Chemical Score was determined by calculation5 based on essential amino acids composition of all the ingredient proteins used in the formulation. Amino acids composition of the raw materials was reviewed in the literature16. The standard protein used corresponds to protein for schoolchildren (mgAA/g Protein)17.

Lipid profile

Lipid profile was determined using the UNE 55-037.73 AENOR technique. Lipids were extracted by the Soxhlet method, saponified and esterified with sodium methylate in methanol and sulphuric acid and then injected into gas chromatograph equipment (Hewlett Packard 6890) with DB-225 column (length 30 m, internal diameter 0.25 mm; thickness 0.25 um film). The identification of fatty acids was performed by comparison with a standard Sigma Aldrich (Supelco 18919-AMP1-Mix F.A.M.E. C4C24). All analyses were conducted in triplicate.

Microbiological tests

Total mesophiles, coliforms, moulds and yeasts were determined by ICMSF techniques18, in bakery products. All analyses were carried out in triplicate.

Sensory evaluation

The sensory evaluation and acceptability of fresh recipes R1, R2 and R3 were evaluated with 60 schoolchildren (between 4 and 9 years old) and 100 adults. A structured hedonic scale of 9 points with the ends (1) “I am very disgusted” and (9) “I like it very much” was used for the adults; and for the children, a scale with two extremes: “I like it” and “I dislike it”. The fresh samples were presented to consumers in a plate with samples of about 10 g each. The test was completed by adults, with CATA (check-all-that-apply) questions19. For this purpose, a list of 25 terms was presented to the consumers asking them to mark all the ones they considered appropriate to describe the product.

Statistical analysis

Results were expressed as mean ± standard deviation (SD). The statistical analysis was done by using one way analysis of variance (ANOVA), followed by the Tukey test to assess differences between group means. Differences were considered significant at p<0.05. Statistical analyses were performed with Statistic for Windows version 9.0 (Analytical Software, Tallahassee, FL, USA).

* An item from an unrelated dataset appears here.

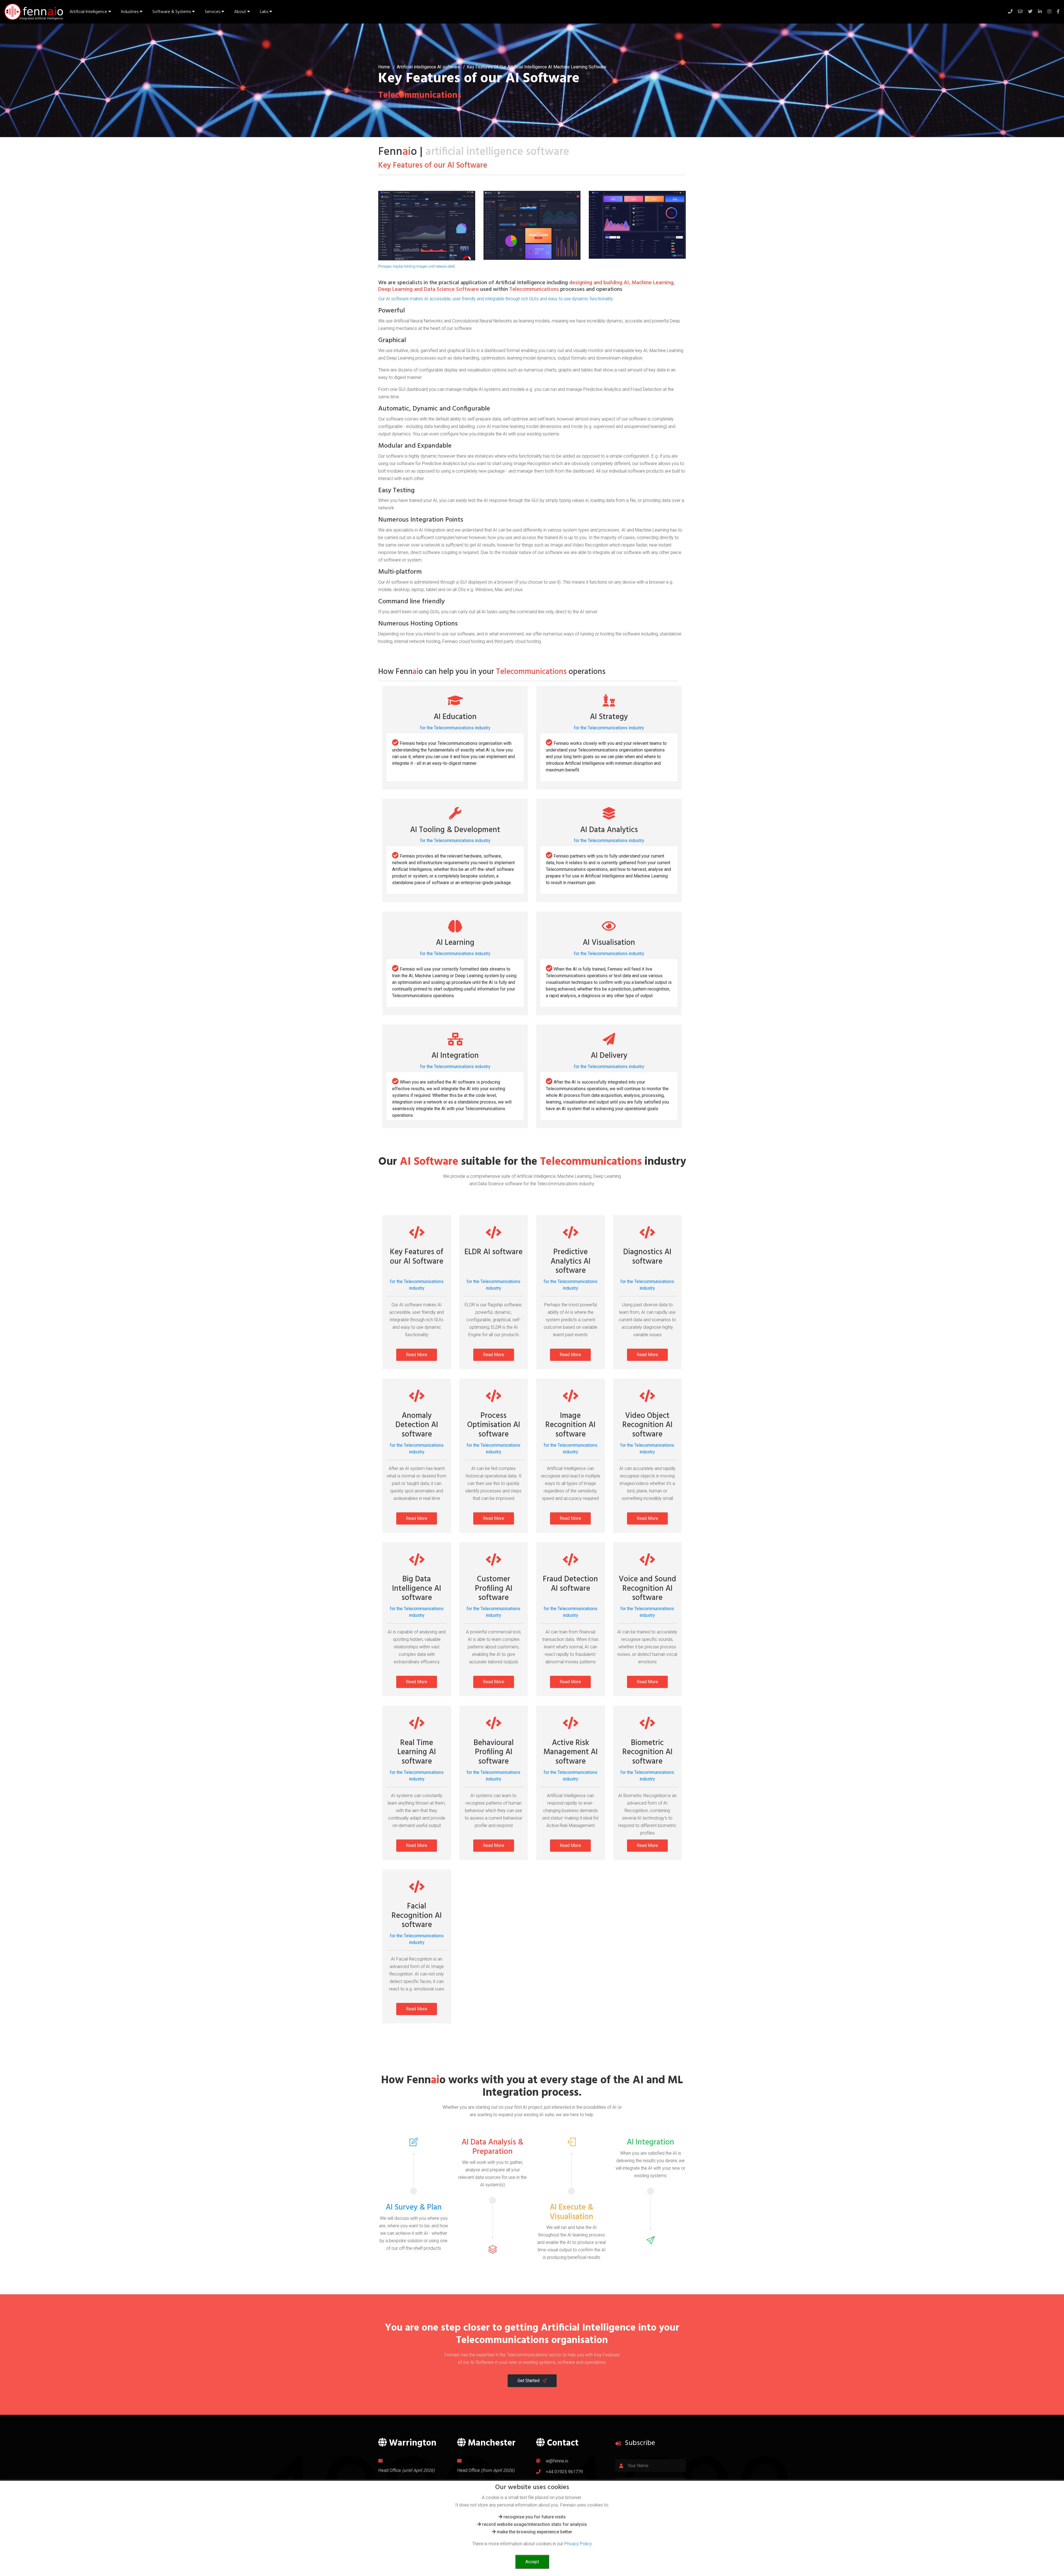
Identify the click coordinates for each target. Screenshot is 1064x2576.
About (240, 12)
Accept (532, 2561)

For the CATA question, the frequency each term was mentioned was determined by counting the number of consumers who used that term to describe each sample. A multiple correspondence analysis (MCA) was performed on the frequency table, containing responses to the CATA question in order to compare sensory characteristics of the samples and to differentiate them20. An XLStat trial software (Copyright © 2015 Addinsoft) was used to conduct the above analyses.

RESULTS

Linear programming

Linear programming determined the appropriate proportions of flours to be mixed so as to obtain the nutritionally enhanced bakery products, R2 and R3, from control recipe R1 (100% wheat flour). They were: wheat/ broad bean/chia/amaranth 64/22/13/0 (R2) and 83/2/4/11 (R3). The prices of the formulations R2 and R3 (100 g) were increased from $2.13 (R1) to $2.84 and $2.92, respectively.

Proximate composition

Bakery products obtained complied with the Argentine Food Code21regarding the maximum moisture content for this type of products (29 g/100 g food): R1 (21.31±0.27), R2 (22.58±0.17) and R3 (19.58±0.08). Table 1 shows the proximate composition of the raw material and products obtained. Incorporating amaranth, broad beans and chia flours to the formulation in the appropriate proportions, allowed bakery products to obtain significantly higher protein and lipid content (ρ<0.05). The contribution of total dietary fiber increased significantly (ρ<0.05) with the incorporation of the other flours.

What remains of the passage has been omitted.